(Task statement): Exactly as shown below, retype every line of the data.

[Stored data entries]

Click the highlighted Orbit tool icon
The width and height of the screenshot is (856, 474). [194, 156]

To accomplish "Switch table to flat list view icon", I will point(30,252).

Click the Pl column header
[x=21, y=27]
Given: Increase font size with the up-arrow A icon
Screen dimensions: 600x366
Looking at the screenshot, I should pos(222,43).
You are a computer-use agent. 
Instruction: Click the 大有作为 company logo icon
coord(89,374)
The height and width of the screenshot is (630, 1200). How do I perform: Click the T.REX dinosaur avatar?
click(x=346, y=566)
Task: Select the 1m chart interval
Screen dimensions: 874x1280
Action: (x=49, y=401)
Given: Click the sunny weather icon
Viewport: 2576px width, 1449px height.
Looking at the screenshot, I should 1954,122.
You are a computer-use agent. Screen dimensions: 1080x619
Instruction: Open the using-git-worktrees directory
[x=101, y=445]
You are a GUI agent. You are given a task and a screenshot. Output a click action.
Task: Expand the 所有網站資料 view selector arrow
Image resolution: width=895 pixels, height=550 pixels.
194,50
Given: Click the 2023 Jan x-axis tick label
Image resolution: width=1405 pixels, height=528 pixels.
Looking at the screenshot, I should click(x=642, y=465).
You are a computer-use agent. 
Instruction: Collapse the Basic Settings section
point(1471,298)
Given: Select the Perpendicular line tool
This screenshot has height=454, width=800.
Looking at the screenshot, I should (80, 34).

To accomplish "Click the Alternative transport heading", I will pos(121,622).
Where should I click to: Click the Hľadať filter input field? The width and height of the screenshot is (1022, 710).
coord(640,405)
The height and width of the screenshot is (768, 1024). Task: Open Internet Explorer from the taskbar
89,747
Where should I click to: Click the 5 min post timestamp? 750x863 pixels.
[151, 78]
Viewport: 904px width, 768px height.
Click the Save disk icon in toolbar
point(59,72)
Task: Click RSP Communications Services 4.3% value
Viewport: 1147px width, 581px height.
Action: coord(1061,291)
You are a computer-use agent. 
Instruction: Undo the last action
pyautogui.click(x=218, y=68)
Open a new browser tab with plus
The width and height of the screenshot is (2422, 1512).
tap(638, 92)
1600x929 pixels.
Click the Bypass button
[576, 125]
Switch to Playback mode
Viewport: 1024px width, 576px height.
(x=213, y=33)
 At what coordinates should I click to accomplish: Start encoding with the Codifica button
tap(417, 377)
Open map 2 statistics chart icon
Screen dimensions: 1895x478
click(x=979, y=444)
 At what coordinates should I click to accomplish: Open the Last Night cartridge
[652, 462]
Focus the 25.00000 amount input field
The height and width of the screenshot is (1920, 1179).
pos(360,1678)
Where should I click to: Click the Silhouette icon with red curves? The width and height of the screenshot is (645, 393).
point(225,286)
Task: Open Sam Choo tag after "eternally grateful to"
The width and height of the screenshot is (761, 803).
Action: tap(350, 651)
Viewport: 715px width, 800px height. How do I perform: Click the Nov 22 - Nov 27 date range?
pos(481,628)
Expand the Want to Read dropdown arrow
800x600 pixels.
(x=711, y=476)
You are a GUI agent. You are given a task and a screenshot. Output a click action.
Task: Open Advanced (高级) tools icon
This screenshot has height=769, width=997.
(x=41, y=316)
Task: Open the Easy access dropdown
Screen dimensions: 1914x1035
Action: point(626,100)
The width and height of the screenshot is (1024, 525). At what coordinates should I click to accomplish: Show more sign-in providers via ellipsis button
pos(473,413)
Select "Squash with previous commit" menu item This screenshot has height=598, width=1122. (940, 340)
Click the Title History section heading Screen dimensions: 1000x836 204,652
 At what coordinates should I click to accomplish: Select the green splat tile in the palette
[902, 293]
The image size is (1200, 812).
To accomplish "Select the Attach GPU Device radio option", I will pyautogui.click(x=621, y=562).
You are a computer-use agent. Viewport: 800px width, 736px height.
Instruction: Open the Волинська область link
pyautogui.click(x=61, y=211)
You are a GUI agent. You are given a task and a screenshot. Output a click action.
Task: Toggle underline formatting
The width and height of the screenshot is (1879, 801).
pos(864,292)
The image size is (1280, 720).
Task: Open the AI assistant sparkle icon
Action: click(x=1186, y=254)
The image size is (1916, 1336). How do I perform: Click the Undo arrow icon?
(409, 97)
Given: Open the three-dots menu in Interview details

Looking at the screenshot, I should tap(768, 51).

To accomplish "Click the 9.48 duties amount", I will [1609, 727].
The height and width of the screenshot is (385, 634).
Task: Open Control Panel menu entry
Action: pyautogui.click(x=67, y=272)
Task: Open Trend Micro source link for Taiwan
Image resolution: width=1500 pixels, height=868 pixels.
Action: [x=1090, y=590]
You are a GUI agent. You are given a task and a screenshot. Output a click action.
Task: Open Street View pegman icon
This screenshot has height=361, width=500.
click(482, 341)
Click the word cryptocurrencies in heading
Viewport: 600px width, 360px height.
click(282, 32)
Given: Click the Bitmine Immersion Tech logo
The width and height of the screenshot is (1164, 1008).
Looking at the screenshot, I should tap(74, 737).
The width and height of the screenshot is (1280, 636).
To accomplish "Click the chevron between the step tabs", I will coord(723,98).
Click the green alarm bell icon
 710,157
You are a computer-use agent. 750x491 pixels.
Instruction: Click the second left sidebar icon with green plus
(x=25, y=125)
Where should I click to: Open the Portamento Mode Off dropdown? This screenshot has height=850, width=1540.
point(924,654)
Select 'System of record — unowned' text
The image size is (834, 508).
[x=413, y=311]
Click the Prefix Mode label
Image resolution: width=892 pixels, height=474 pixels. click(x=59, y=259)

(Completed task):
Click the highlighted Orbit tool icon
The width and height of the screenshot is (856, 474). [194, 156]

To accomplish "Switch table to flat list view icon", I will point(30,252).

Click the Pl column header
[x=21, y=27]
Given: Increase font size with the up-arrow A icon
Screen dimensions: 600x366
Looking at the screenshot, I should pos(222,43).
You are a computer-use agent. 
Instruction: Click the 大有作为 company logo icon
coord(89,374)
The height and width of the screenshot is (630, 1200). How do I perform: Click the T.REX dinosaur avatar?
click(x=346, y=566)
Task: Select the 1m chart interval
Screen dimensions: 874x1280
Action: (x=49, y=401)
Given: Click the sunny weather icon
Viewport: 2576px width, 1449px height.
Looking at the screenshot, I should 1954,122.
You are a computer-use agent. Screen dimensions: 1080x619
Instruction: Open the using-git-worktrees directory
[x=101, y=445]
You are a GUI agent. You are given a task and a screenshot. Output a click action.
Task: Expand the 所有網站資料 view selector arrow
Image resolution: width=895 pixels, height=550 pixels.
194,50
Given: Click the 2023 Jan x-axis tick label
Image resolution: width=1405 pixels, height=528 pixels.
Looking at the screenshot, I should click(x=642, y=465).
You are a computer-use agent. 
Instruction: Collapse the Basic Settings section
point(1471,298)
Given: Select the Perpendicular line tool
This screenshot has height=454, width=800.
Looking at the screenshot, I should (80, 34).

To accomplish "Click the Alternative transport heading", I will pos(121,622).
Where should I click to: Click the Hľadať filter input field? The width and height of the screenshot is (1022, 710).
coord(640,405)
The height and width of the screenshot is (768, 1024). Task: Open Internet Explorer from the taskbar
89,747
Where should I click to: Click the 5 min post timestamp? 750x863 pixels.
[151, 78]
Viewport: 904px width, 768px height.
Click the Save disk icon in toolbar
point(59,72)
Task: Click RSP Communications Services 4.3% value
Viewport: 1147px width, 581px height.
Action: coord(1061,291)
You are a computer-use agent. 
Instruction: Undo the last action
pyautogui.click(x=218, y=68)
Open a new browser tab with plus
The width and height of the screenshot is (2422, 1512).
tap(638, 92)
1600x929 pixels.
Click the Bypass button
[576, 125]
Switch to Playback mode
Viewport: 1024px width, 576px height.
(x=213, y=33)
 At what coordinates should I click to accomplish: Start encoding with the Codifica button
tap(417, 377)
Open map 2 statistics chart icon
Screen dimensions: 1895x478
click(x=979, y=444)
 At what coordinates should I click to accomplish: Open the Last Night cartridge
[652, 462]
Focus the 25.00000 amount input field
The height and width of the screenshot is (1920, 1179).
pos(360,1678)
Where should I click to: Click the Silhouette icon with red curves? The width and height of the screenshot is (645, 393).
point(225,286)
Task: Open Sam Choo tag after "eternally grateful to"
The width and height of the screenshot is (761, 803).
Action: tap(350, 651)
Viewport: 715px width, 800px height. How do I perform: Click the Nov 22 - Nov 27 date range?
pos(481,628)
Expand the Want to Read dropdown arrow
800x600 pixels.
(x=711, y=476)
You are a GUI agent. You are given a task and a screenshot. Output a click action.
Task: Open Advanced (高级) tools icon
This screenshot has height=769, width=997.
(x=41, y=316)
Task: Open the Easy access dropdown
Screen dimensions: 1914x1035
Action: point(626,100)
The width and height of the screenshot is (1024, 525). At what coordinates should I click to accomplish: Show more sign-in providers via ellipsis button
pos(473,413)
Select "Squash with previous commit" menu item This screenshot has height=598, width=1122. (940, 340)
Click the Title History section heading Screen dimensions: 1000x836 204,652
 At what coordinates should I click to accomplish: Select the green splat tile in the palette
[902, 293]
The image size is (1200, 812).
To accomplish "Select the Attach GPU Device radio option", I will pyautogui.click(x=621, y=562).
You are a computer-use agent. Viewport: 800px width, 736px height.
Instruction: Open the Волинська область link
pyautogui.click(x=61, y=211)
You are a GUI agent. You are given a task and a screenshot. Output a click action.
Task: Toggle underline formatting
The width and height of the screenshot is (1879, 801).
pos(864,292)
The image size is (1280, 720).
Task: Open the AI assistant sparkle icon
Action: click(x=1186, y=254)
The image size is (1916, 1336). How do I perform: Click the Undo arrow icon?
(409, 97)
Given: Open the three-dots menu in Interview details

Looking at the screenshot, I should tap(768, 51).

To accomplish "Click the 9.48 duties amount", I will [1609, 727].
The height and width of the screenshot is (385, 634).
Task: Open Control Panel menu entry
Action: pyautogui.click(x=67, y=272)
Task: Open Trend Micro source link for Taiwan
Image resolution: width=1500 pixels, height=868 pixels.
Action: [x=1090, y=590]
You are a GUI agent. You are given a task and a screenshot. Output a click action.
Task: Open Street View pegman icon
This screenshot has height=361, width=500.
click(482, 341)
Click the word cryptocurrencies in heading
Viewport: 600px width, 360px height.
click(282, 32)
Given: Click the Bitmine Immersion Tech logo
The width and height of the screenshot is (1164, 1008).
Looking at the screenshot, I should tap(74, 737).
The width and height of the screenshot is (1280, 636).
To accomplish "Click the chevron between the step tabs", I will coord(723,98).
Click the green alarm bell icon
 710,157
You are a computer-use agent. 750x491 pixels.
Instruction: Click the second left sidebar icon with green plus
(x=25, y=125)
Where should I click to: Open the Portamento Mode Off dropdown? This screenshot has height=850, width=1540.
point(924,654)
Select 'System of record — unowned' text
The image size is (834, 508).
[x=413, y=311]
Click the Prefix Mode label
Image resolution: width=892 pixels, height=474 pixels. click(x=59, y=259)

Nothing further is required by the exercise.